(Dataset entries)
········
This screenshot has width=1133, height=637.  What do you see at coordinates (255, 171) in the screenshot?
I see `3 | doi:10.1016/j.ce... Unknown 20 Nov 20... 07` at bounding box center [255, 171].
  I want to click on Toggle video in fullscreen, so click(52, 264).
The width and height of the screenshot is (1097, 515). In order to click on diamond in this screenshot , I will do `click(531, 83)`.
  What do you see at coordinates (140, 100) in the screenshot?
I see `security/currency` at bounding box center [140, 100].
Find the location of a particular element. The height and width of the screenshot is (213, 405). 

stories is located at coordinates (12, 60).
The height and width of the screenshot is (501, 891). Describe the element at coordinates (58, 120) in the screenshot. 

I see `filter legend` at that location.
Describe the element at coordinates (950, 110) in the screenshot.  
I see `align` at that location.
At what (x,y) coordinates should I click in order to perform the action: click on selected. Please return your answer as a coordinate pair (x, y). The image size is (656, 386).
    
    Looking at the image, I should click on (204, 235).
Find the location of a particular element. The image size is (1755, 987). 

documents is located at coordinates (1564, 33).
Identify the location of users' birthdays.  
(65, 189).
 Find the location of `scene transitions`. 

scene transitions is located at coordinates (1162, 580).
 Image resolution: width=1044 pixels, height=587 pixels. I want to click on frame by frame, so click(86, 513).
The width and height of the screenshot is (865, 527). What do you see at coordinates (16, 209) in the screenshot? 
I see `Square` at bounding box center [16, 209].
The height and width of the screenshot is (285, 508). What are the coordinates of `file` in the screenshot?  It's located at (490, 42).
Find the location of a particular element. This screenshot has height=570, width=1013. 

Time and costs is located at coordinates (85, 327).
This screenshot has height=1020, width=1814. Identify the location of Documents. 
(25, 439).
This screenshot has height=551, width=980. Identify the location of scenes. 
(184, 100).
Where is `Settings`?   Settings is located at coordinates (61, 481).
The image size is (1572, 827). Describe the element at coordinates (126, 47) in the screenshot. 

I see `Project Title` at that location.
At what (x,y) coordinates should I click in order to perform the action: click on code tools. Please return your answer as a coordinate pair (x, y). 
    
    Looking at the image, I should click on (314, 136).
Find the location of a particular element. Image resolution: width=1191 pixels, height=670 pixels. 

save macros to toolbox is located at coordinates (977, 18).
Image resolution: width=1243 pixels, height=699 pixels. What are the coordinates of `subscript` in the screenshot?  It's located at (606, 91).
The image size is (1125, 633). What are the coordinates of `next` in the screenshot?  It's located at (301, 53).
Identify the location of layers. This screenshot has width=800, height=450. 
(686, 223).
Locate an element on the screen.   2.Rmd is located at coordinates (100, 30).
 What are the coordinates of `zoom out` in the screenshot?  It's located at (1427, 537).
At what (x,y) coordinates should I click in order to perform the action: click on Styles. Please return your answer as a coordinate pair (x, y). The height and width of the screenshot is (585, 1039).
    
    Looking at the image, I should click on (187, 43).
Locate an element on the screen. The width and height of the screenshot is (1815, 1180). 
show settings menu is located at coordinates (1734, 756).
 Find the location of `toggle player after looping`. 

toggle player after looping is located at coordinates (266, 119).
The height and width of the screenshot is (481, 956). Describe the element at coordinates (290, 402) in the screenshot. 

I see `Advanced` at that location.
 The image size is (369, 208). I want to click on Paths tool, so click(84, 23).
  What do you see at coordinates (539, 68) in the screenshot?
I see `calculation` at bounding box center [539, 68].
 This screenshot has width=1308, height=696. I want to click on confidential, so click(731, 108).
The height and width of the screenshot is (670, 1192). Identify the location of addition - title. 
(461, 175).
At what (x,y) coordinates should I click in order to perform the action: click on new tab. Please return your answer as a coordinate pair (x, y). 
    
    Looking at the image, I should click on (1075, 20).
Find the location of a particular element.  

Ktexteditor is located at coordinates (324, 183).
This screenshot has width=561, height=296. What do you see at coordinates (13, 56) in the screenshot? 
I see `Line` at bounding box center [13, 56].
········
Copy out all of the data above word for word, line for line.

This screenshot has width=1133, height=637.  What do you see at coordinates (255, 171) in the screenshot?
I see `3 | doi:10.1016/j.ce... Unknown 20 Nov 20... 07` at bounding box center [255, 171].
  I want to click on Toggle video in fullscreen, so click(52, 264).
The width and height of the screenshot is (1097, 515). In order to click on diamond in this screenshot , I will do `click(531, 83)`.
  What do you see at coordinates (140, 100) in the screenshot?
I see `security/currency` at bounding box center [140, 100].
Find the location of a particular element. The height and width of the screenshot is (213, 405). 

stories is located at coordinates (12, 60).
The height and width of the screenshot is (501, 891). Describe the element at coordinates (58, 120) in the screenshot. 

I see `filter legend` at that location.
Describe the element at coordinates (950, 110) in the screenshot.  
I see `align` at that location.
At what (x,y) coordinates should I click in order to perform the action: click on selected. Please return your answer as a coordinate pair (x, y). The image size is (656, 386).
    
    Looking at the image, I should click on (204, 235).
Find the location of a particular element. The image size is (1755, 987). 

documents is located at coordinates (1564, 33).
Identify the location of users' birthdays.  
(65, 189).
 Find the location of `scene transitions`. 

scene transitions is located at coordinates (1162, 580).
 Image resolution: width=1044 pixels, height=587 pixels. I want to click on frame by frame, so click(86, 513).
The width and height of the screenshot is (865, 527). What do you see at coordinates (16, 209) in the screenshot? 
I see `Square` at bounding box center [16, 209].
The height and width of the screenshot is (285, 508). What are the coordinates of `file` in the screenshot?  It's located at (490, 42).
Find the location of a particular element. This screenshot has height=570, width=1013. 

Time and costs is located at coordinates (85, 327).
This screenshot has height=1020, width=1814. Identify the location of Documents. 
(25, 439).
This screenshot has height=551, width=980. Identify the location of scenes. 
(184, 100).
Where is `Settings`?   Settings is located at coordinates (61, 481).
The image size is (1572, 827). Describe the element at coordinates (126, 47) in the screenshot. 

I see `Project Title` at that location.
At what (x,y) coordinates should I click in order to perform the action: click on code tools. Please return your answer as a coordinate pair (x, y). 
    
    Looking at the image, I should click on (314, 136).
Find the location of a particular element. Image resolution: width=1191 pixels, height=670 pixels. 

save macros to toolbox is located at coordinates (977, 18).
Image resolution: width=1243 pixels, height=699 pixels. What are the coordinates of `subscript` in the screenshot?  It's located at (606, 91).
The image size is (1125, 633). What are the coordinates of `next` in the screenshot?  It's located at (301, 53).
Identify the location of layers. This screenshot has width=800, height=450. 
(686, 223).
Locate an element on the screen.   2.Rmd is located at coordinates (100, 30).
 What are the coordinates of `zoom out` in the screenshot?  It's located at (1427, 537).
At what (x,y) coordinates should I click in order to perform the action: click on Styles. Please return your answer as a coordinate pair (x, y). The height and width of the screenshot is (585, 1039).
    
    Looking at the image, I should click on (187, 43).
Locate an element on the screen. The width and height of the screenshot is (1815, 1180). 
show settings menu is located at coordinates (1734, 756).
 Find the location of `toggle player after looping`. 

toggle player after looping is located at coordinates (266, 119).
The height and width of the screenshot is (481, 956). Describe the element at coordinates (290, 402) in the screenshot. 

I see `Advanced` at that location.
 The image size is (369, 208). I want to click on Paths tool, so click(84, 23).
  What do you see at coordinates (539, 68) in the screenshot?
I see `calculation` at bounding box center [539, 68].
 This screenshot has width=1308, height=696. I want to click on confidential, so click(731, 108).
The height and width of the screenshot is (670, 1192). Identify the location of addition - title. 
(461, 175).
At what (x,y) coordinates should I click in order to perform the action: click on new tab. Please return your answer as a coordinate pair (x, y). 
    
    Looking at the image, I should click on (1075, 20).
Find the location of a particular element.  

Ktexteditor is located at coordinates (324, 183).
This screenshot has width=561, height=296. What do you see at coordinates (13, 56) in the screenshot? 
I see `Line` at bounding box center [13, 56].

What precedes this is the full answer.